新日本プロレスの極悪軍団「バレットクラブ(BC)」に不穏な空気が充満している。
同ユニットは大きな変革期を迎えている。リーダーを務めていたジェイ・ホワイトが2月に2度の敗者追放マッチに連敗し、新日本マットから離脱。このジェイを2月の米国・サンノゼ大会で背後から襲撃したフィンレーが、6日大田区大会から「REBEL(反逆者)」を名乗りBCに電撃加入した。
しかし、これを快く思わなかったのがファンタズモだ。ジェイが追放されたのはBCではなく、あくまで日本および新日本のマット。表面上を見ればリーダーを襲撃した人間が突然仲間になったのだから、不信感を抱くのも無理はない。
リング上で衝突を繰り返していたフィンレーとファンタズモは、11日名古屋大会で初めて2人だけのタッグを結成。ザック・セイバーJr.、藤田晃生組を相手に勝利こそ収めたものの、互いに見せ場を奪い合い、タッチ代わりに胸へのチョップを放つなど一触即発の場面が何度も訪れていた。

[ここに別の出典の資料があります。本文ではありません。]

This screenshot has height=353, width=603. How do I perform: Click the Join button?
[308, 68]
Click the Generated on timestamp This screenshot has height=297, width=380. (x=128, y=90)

さらにバックステージでは再び両者が対立。ファンタズモは「ジェイはどうしたんだよ? 俺たちみんなでテキストしただろ? ジェイをサンセットに行かせてやるって。BCでは初めてのことだ。なのにどうしたんだよ、おい? 俺はコイツを信用しないぞ。外道、俺は信用しない」と、フィンレーのマネジャー・外道に詰め寄った。
するとフィンレーは「俺はそんなことに同意してないぞ。お前、エッジ(鋭さ)がなくなってるんじゃないか? 優しくなってるぜ。スイッチブレード(ジェイ)の時代は終わったんだ」と猛反発。外道も「BCには今『REBEL』が必要なんだ」と力説した。
これに対し、ファンタズモは「バレットクラブのためか…」としぶしぶ引き下がり、「TOO SWEET」ポーズを決めて控室へ戻ったが、フィンレーは「俺は考えてるぞ。これは修正する必要があるな!」と〝火種〟を懸念している。
正式なリーダー不在の中、一枚岩にならなければならないはずのユニット内に生まれた不和は、果たして解消されるのだろうか…。